Neither of us did anything bad to each other, it's just that we got so attached to each other so quick that we became codependent. We both used to be so scared of losing each other, and when they fell in love with someone, it... hurt me a lot. I didn't tell them exactly how I was hurt until a few months ago after they asked me for dating advice for some reason. After that we split permanently, and then in late March we stopped being as close.

In terms of platonic relationships, my main boundary is that "unless I know you, you aren't my friend" kinda thing. I don't like talking to people in general so I would say I don't necessarily have a lot of friends? Lots of acquaintances and some friends is how I'd describe a lot of relationships I have with people.

Since splitting with my former partner I've approached a lot of relationships in my life with a "fuck around and find out" attitude towards what would happen in the future (in a positive way I mean). I just couldn't care anymore if I end up splitting with someone again in anyway, it's just a part of life and it's okay.


Hal on friendships and looking after them: 

I have always had kinda bad luck at maintaining friendships. When I don’t feel that drive or spark to pursue friendships, they’re difficult to get off the ground - and once they get started, it’s hard for me to maintain when I feel the same level of affection for a casual friend of a few months as a classmate or coworker who seems nice but who I don’t hang out with outside of school or work. I sometimes have even had to treat maintaining friendships like something on my to do list, putting “write postcard to friend” in with all my other daily chores. 

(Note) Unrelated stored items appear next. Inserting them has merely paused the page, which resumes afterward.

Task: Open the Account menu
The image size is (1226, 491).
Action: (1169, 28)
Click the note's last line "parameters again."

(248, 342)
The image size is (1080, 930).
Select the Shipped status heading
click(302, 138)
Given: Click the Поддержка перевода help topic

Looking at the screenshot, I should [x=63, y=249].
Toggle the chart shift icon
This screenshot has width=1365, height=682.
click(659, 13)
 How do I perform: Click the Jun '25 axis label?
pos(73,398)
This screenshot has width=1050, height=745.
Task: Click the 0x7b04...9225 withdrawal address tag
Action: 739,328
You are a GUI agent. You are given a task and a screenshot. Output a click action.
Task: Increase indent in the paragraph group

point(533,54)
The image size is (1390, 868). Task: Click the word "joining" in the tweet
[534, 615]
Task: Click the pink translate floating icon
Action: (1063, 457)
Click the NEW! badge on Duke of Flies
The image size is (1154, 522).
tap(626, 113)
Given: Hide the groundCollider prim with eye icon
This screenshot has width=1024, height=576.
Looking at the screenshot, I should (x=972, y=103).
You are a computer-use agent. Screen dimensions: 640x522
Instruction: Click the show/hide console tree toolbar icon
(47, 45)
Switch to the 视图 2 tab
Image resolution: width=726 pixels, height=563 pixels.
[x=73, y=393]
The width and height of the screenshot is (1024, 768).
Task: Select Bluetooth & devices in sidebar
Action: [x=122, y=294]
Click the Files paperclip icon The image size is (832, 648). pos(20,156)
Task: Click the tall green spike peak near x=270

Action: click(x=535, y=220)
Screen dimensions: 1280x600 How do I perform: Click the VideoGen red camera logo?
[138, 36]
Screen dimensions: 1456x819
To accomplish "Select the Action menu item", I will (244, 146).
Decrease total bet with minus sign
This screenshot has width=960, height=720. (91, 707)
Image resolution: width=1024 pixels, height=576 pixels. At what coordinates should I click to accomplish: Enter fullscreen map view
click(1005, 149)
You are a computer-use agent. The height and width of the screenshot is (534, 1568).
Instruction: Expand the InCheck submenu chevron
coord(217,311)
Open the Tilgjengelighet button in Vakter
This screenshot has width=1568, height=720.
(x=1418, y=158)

I have been friends with my best friend for 20 years this summer, though. We’ve known each other most of our lives, and have been through a lot together. A big part of how our friendship has lasted this long is communication - we know each other’s struggles and accept each other as we are. We are each other’s person because we choose it, not because of some fabled magical spark that makes a relationship just click. She’s really helped me realize what friendship can be even for someone who doesn’t feel love for their friends. I feel happy when I get to hang out with her, and I enjoy talking to her about our common interests - I can listen to her talk about her favorite show for hours, and she always asks to help with whatever writing projects I have going - getting a text from her makes me smile, and I enjoy driving her around because I know she hates driving. And that’s enough for me. 

While my experiences with friendship may not look like everyone else’s, I can still enjoy the company of someone and miss them when they’re gone, and to me, that’s enough even if it isn’t "love.” Every time we say our goodbyes, she always tells me she loves me, and I always say it back - because even though I wouldn’t call what I feel “love,” my relationship with her is probably the closest I come to feeling that.


Hyacinth on love as an inherent good and a necessity:

Forcing oneself to try to experience something from a traumatized standpoint is often harmful and dangerous, and this includes love. While for a number of people, recovery from and/or working through trauma includes the prospect of feeling love for others in a positive way, this is not and should not be assumed to be a universal goal. Emotions and feelings are incredibly varied as well as how they affect the individual. 

Personally, love is something that carries a heavy negative connotation, so much so that it hinders my path to understanding my own trauma. I shouldn't have to be required to/have inherent love towards others, especially those that have hurt me. That includes anyone in my life: family, friends, strangers, etc. I know from experience that love is not a purely good force, and I firmly believe that the action of caring for myself and others doesn't equate to feeling love. 

Who we are

Being aromantic means having to analyze what we want and feel sometimes to an excruciating degree, especially when amatonormativity is involved. This can make figuring out who you are and being content with yourself difficult. We hope you took something away from these interviews. The aromantic community is working to recognise all the different ways to be aromantic and whether you feel love or not, you aren’t alone.